In this article I will look at the biological implications of radioactivity. We all know that radioactive materials are dangerous and can be carcinogenic; but how many of us know why this is so?
There are three common types of ionising radiation: alpha, beta and gamma. Alpha radiation is a helium nucleus made up of two protons and two neutrons and is the most ionising of all types of radiation as it can most easily cause the loss of an electron from a molecule. Beta radiation is a high energy electron and is the second most highly ionising radiation. Finally gamma waves are very high frequency electromagnetic radiation. However the order of harmfulness is not as simple as it first appears as the order of penetration is the reverse of the ionisation with gamma rays being the most penetrating. Alpha radiation is easily stopped by a thin sheet of paper; however it takes a thin sheet of metal to stop beta radiation and a very thick sheet of metal is required in order to stop gamma radiation.
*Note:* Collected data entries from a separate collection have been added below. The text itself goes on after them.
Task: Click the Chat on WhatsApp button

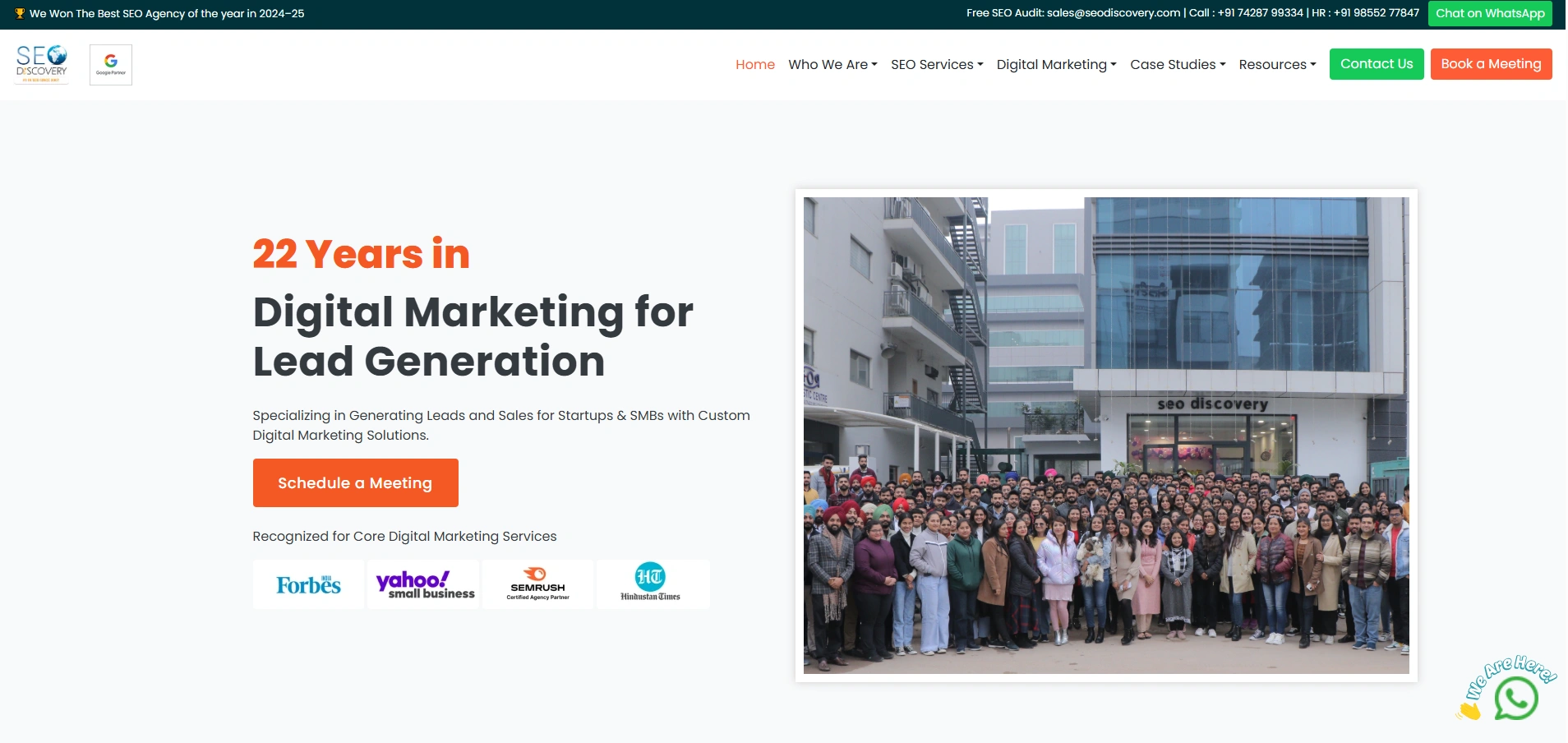Action: [x=1489, y=13]
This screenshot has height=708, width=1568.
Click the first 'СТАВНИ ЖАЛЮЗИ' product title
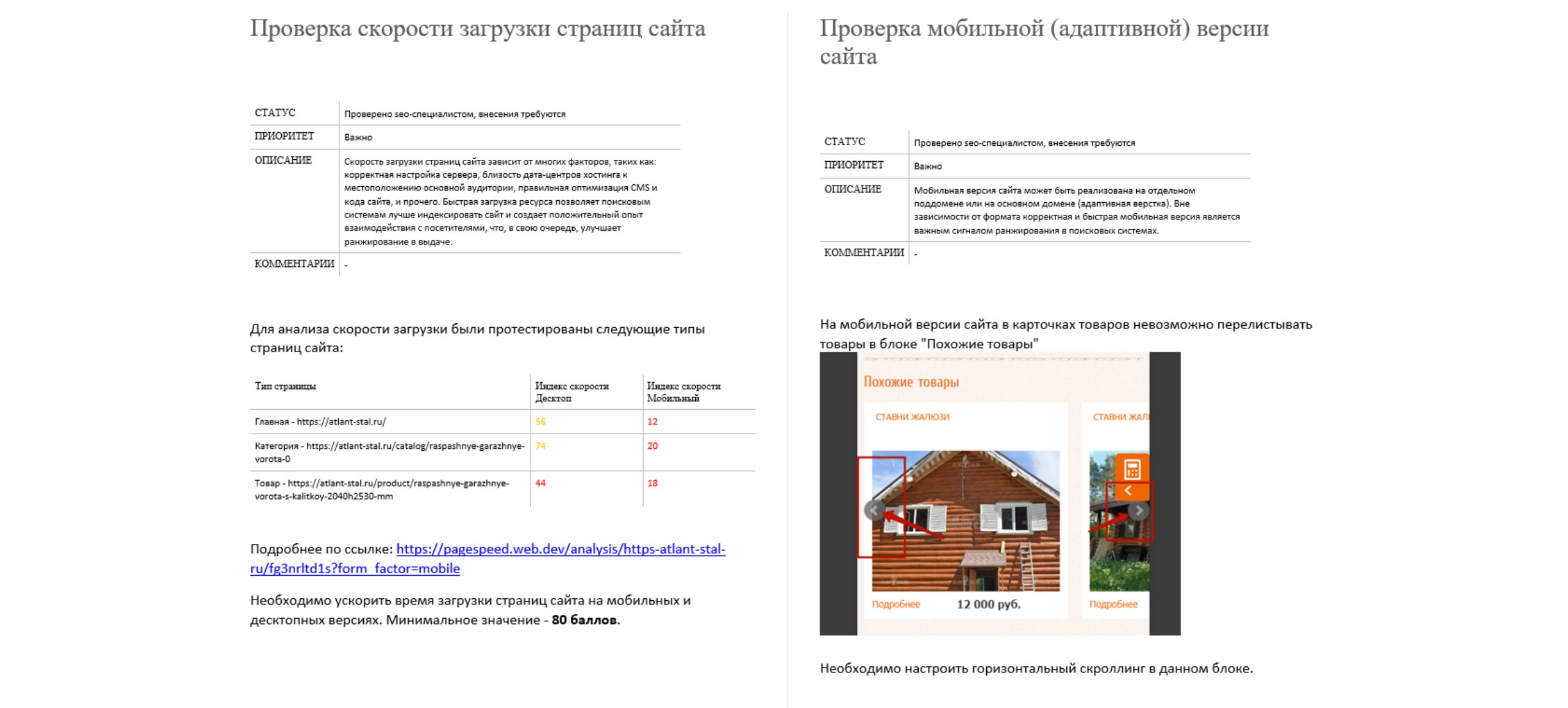pos(912,417)
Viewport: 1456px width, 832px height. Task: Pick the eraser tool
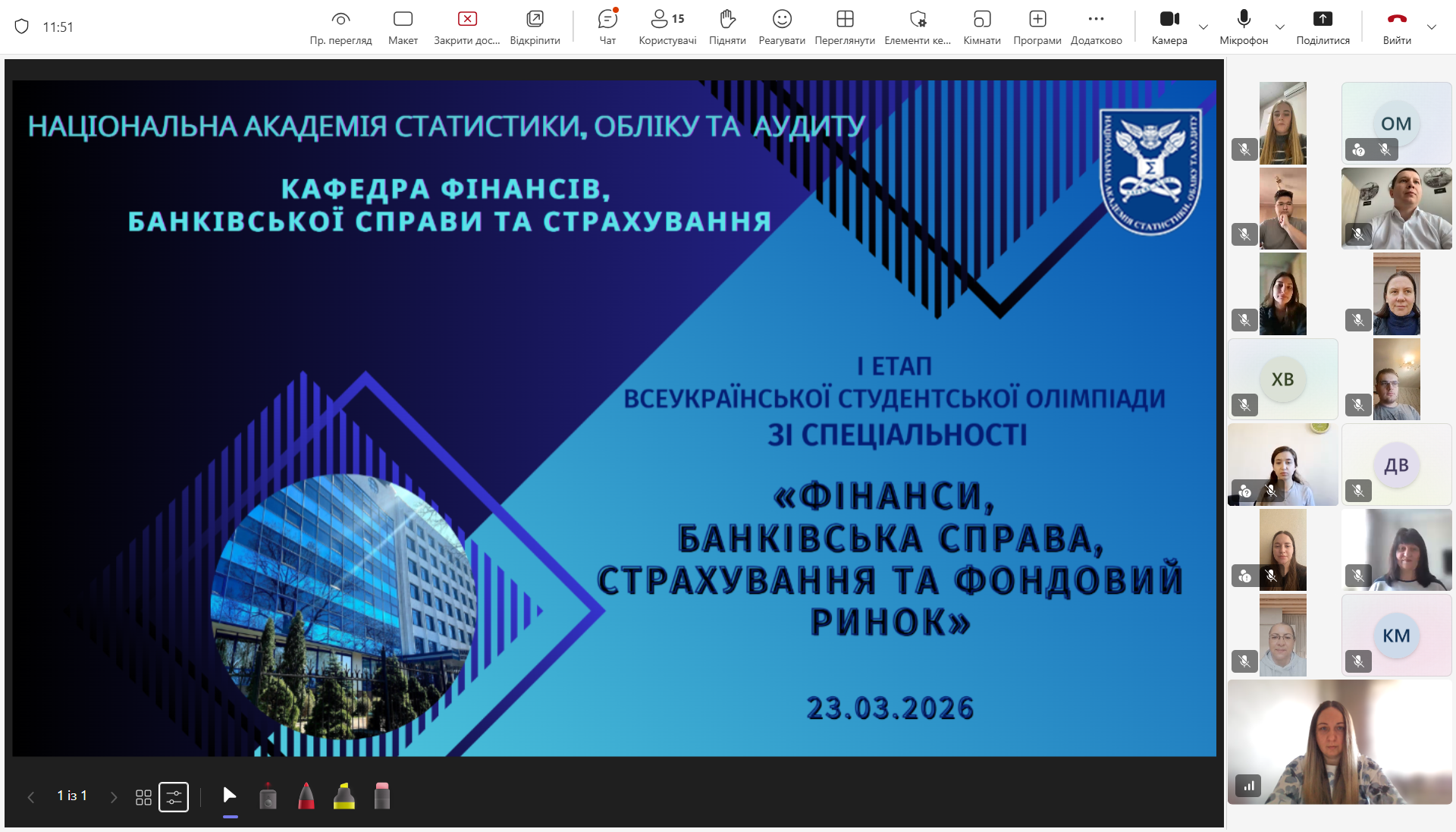pos(382,796)
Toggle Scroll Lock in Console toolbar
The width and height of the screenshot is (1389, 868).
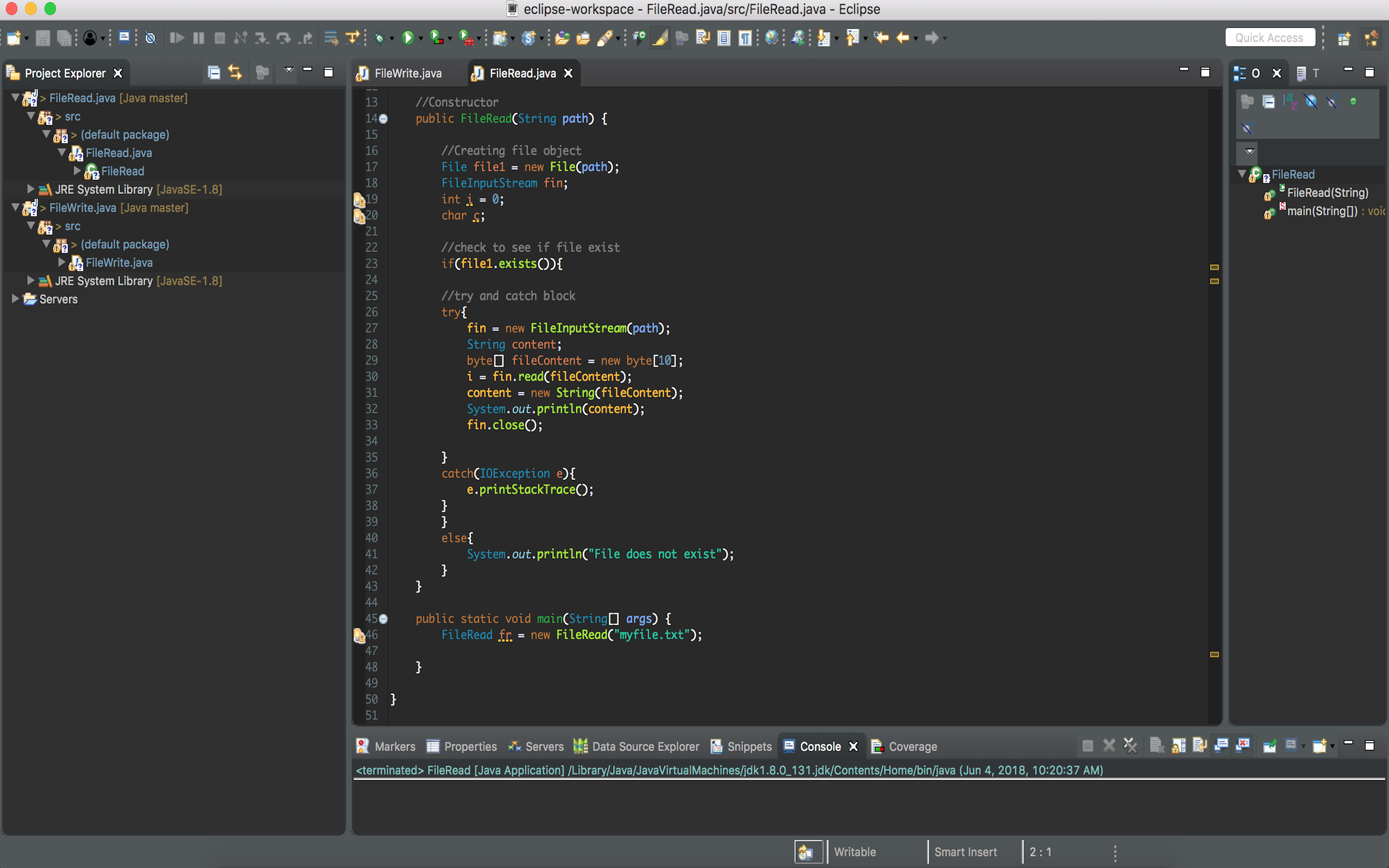point(1179,746)
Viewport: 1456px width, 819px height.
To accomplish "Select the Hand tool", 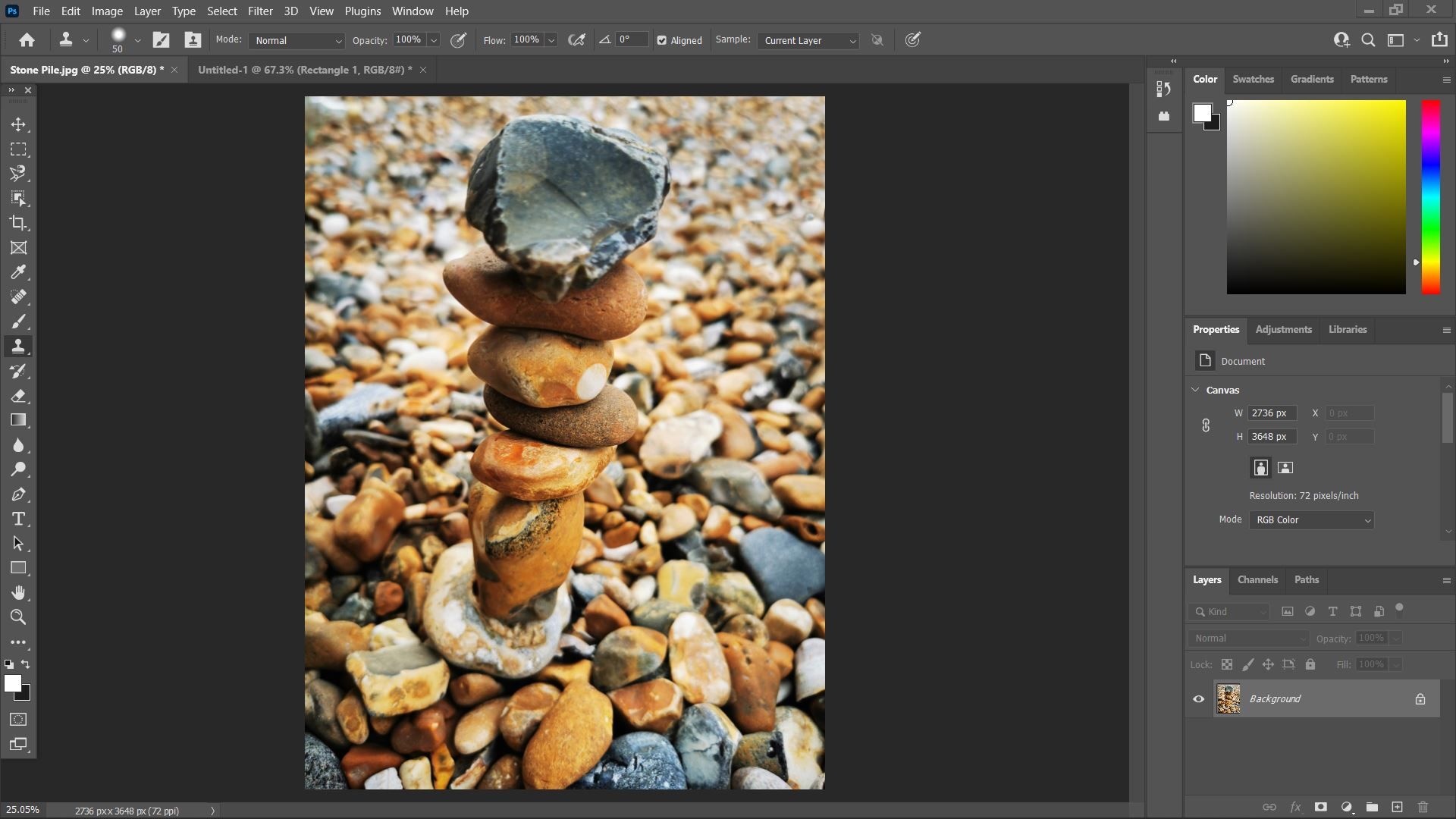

Ionisation in biology can cause a whole host of problems for example the loss of an electron from an organic molecule, we’ll call it RH in this case leads to RH+ and e-. This RH+ then breaks down in order to release H+ and an R radical. This R radical has an unpaired electron and so is highly reactive as it no longer has a full outer shell of electrons and so will react in order to reobtain this configuration.
These radicals can then react with biological molecules such as DNA that can cause a change in the DNA helical structure and so when replication occurs base mismatch can occur and so the wrong base can be added into the daughter strand of DNA. The incorporation of the incorrect base in a DNA sequence is known as a mutation and so radiation is a mutagen. If this mutation occurs in a gene that regulates the replication of a cell such that cell division is increased then the cell is said to be cancerous and so in this way radiation can cause mutations.